NEW YORK: US Treasury yields climbed to 1-1/2 week highs on Wednesday as hopes for a trade deal between China and the United States and a breakthrough for Brexit touched off a sell-off in the bond market.
Encouraging data in China and Europe soothed some worries about a global economic slowdown, reducing the safe-haven appeal of low-yield US government debt.
Weaker-than-forecast figures on US private jobs growth and services industry activities limited the selling in Treasuries.
“The market is looking for direction right now. People are waiting for the next shoe to drop,” said Larry Milstein, head of government and agency trading at R.W. Pressprich & Co in New
At 10:42 a.m. (1442 GMT), the yields on benchmark 10-year Treasury notes were 2.5062%, up 0.03 percentage point from Tuesday. They hit a 1-1/2 week peak of 2.524% earlier Wednesday.
Their premium over three-month bill rates grew to 8 basis points from more than 4 basis points late on Tuesday.
Last Thursday, 10-year yields fell below three-month rates for the first time since 2007, stoking fears of a recession. This inversion between the two yields preceded every economic downturn in the past 50 years.
For now, those fears were replaced by traders’ optimism for a successful outcome in the latest round of trade talks between senior White House and Beijing officials.
A possible end to the trade fight between the world’s two biggest economies will likely bolster stock prices and put more upward pressure on bond yields, traders and analysts said.
“If they could cut a deal, that would be positive for risky assets,” Milstein said.
A meeting between UK Prime Minister Theresa May and opposition leader Jeremy Corbyn fed hopes for a breakthrough to reach a parliamentary approval of a deal for an orderly exit for Britain from the European Union.

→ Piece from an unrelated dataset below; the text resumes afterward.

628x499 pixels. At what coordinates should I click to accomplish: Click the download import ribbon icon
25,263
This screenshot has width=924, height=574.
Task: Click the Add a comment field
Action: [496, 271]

In addition to those developments, upbeat overseas data lifted investor sentiment.
The Caixin/Markit services purchasing managers’ index (PMI) rose to 54.4, the highest since January 2018.
Euro zone retail sales increased 0.4 percent in February, more than the 0.2 percent gain forecast among analysts polled by Reuters.
Wednesday’s data on the US economy, however, were dour by comparison.
The Institute for Supply Management said its index on activity among US services industries fell to a 1-1/2 year low in March, while ADP reported the private sector added 129,000 workers last month, the fewest since September 2017.